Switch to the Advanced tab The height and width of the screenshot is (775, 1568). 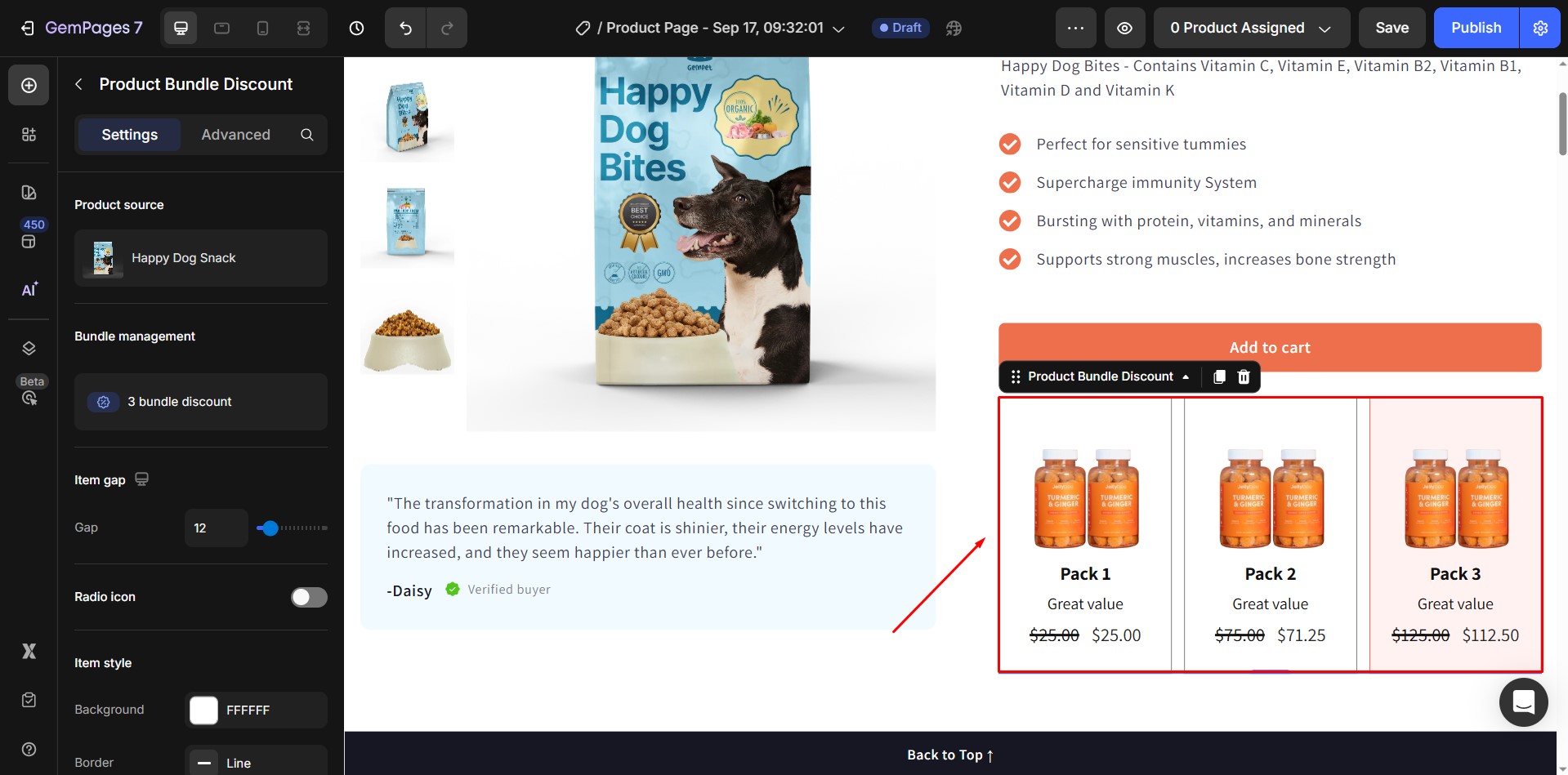pos(235,135)
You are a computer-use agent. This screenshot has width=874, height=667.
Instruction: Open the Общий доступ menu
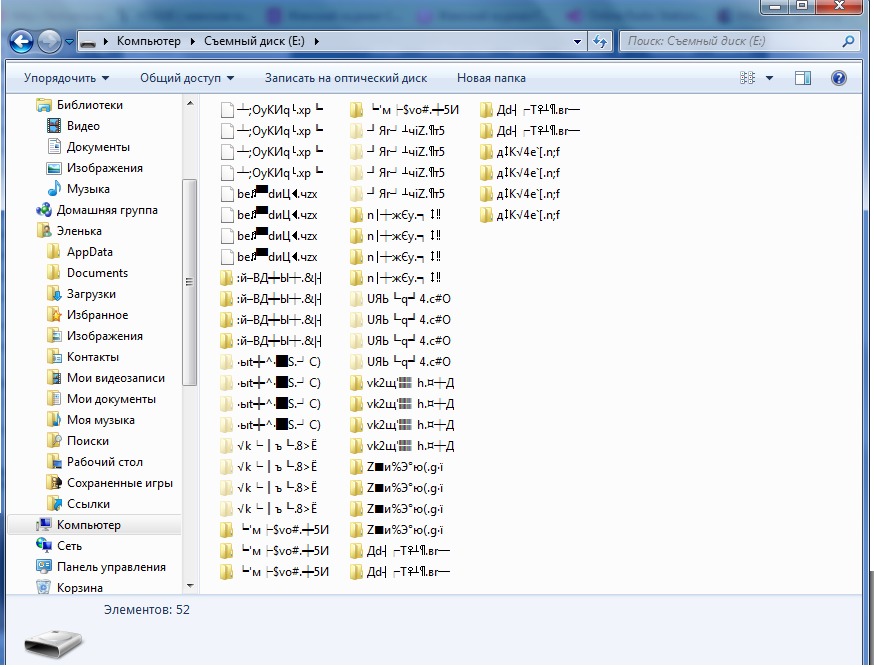pos(186,78)
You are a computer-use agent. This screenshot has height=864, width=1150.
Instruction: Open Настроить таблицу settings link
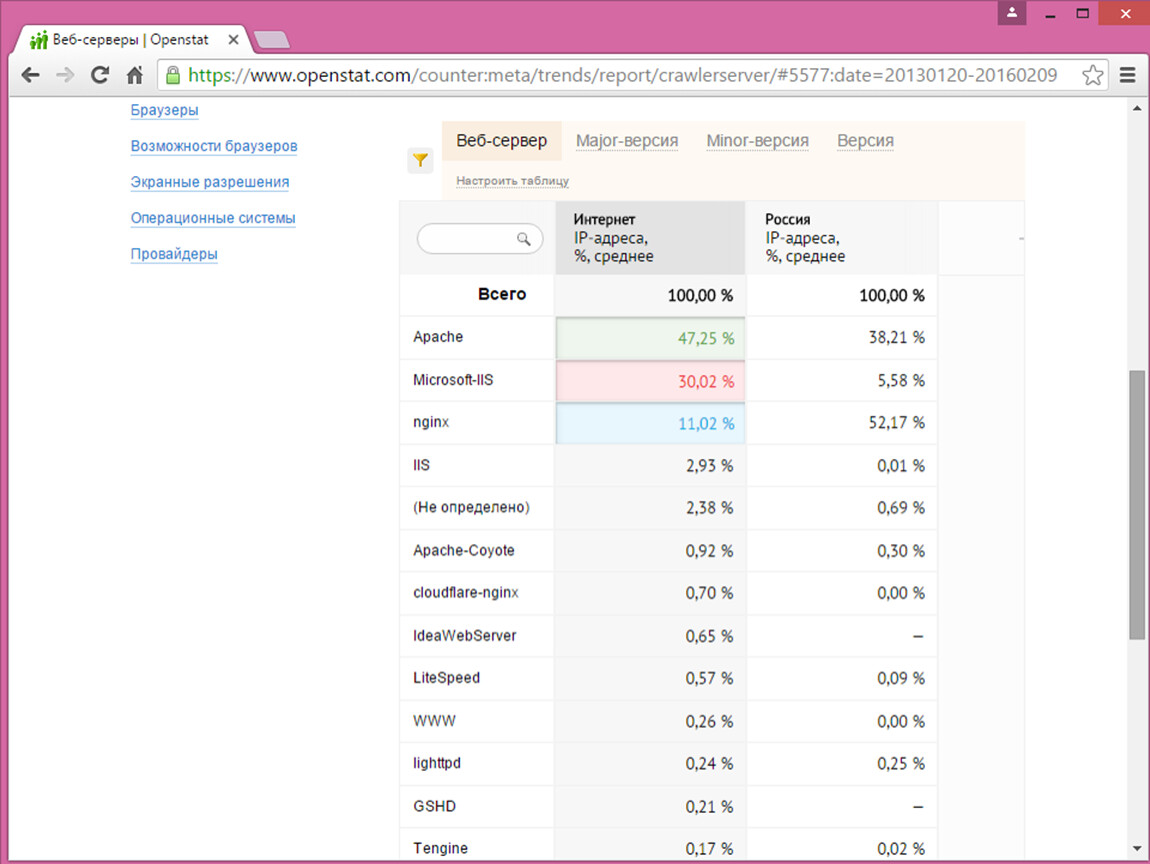click(512, 181)
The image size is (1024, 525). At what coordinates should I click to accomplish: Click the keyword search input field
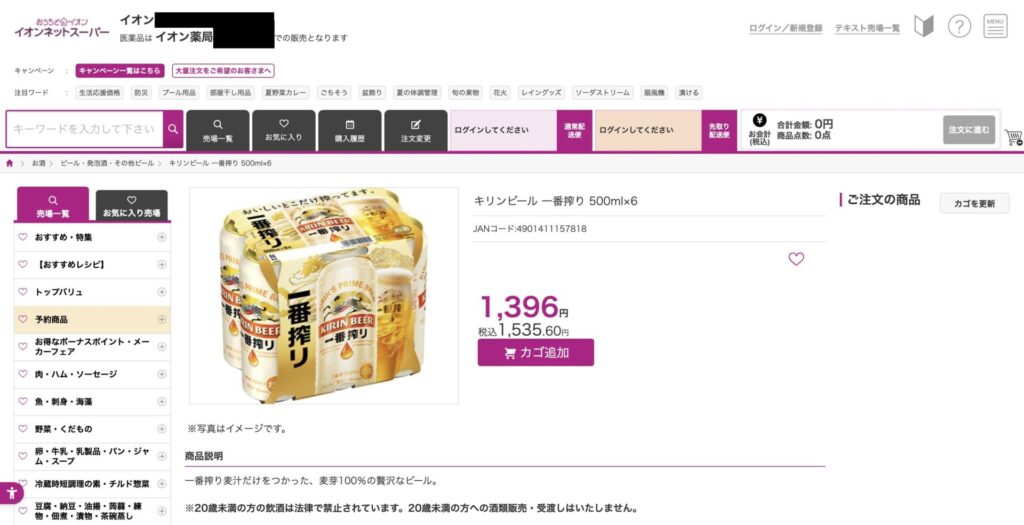(x=84, y=129)
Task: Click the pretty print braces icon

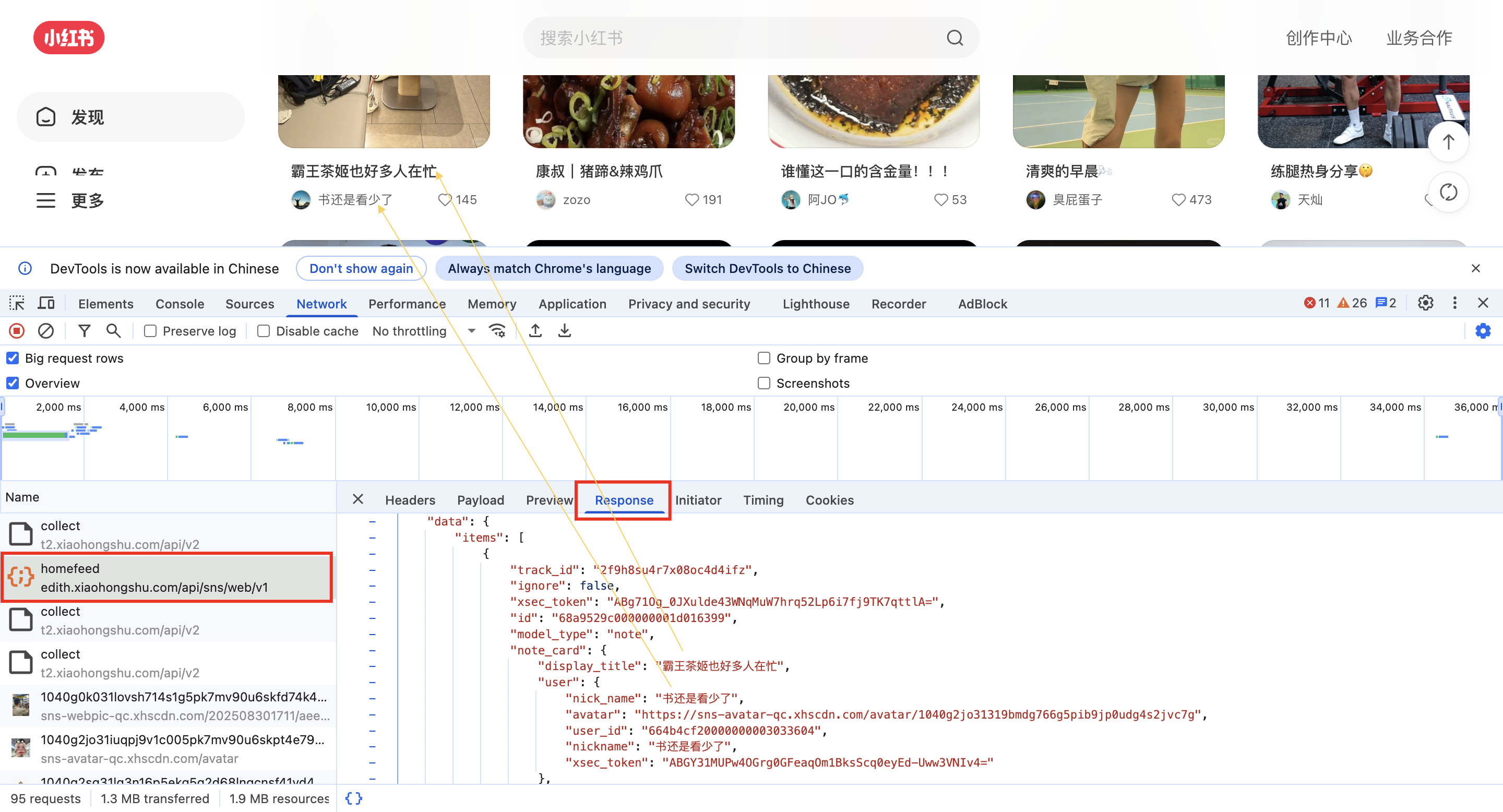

■ Exercise aim: Copy the lines exactly, from the line that contains "The image size" up to and including the last line of the rows, and leave the pictures out of your answer.

■ Worked solution:
The image size is (1024, 525). At what coordinates should I click to accomplish: Click the keyword search input field
(x=84, y=129)
Task: Click the pretty print braces icon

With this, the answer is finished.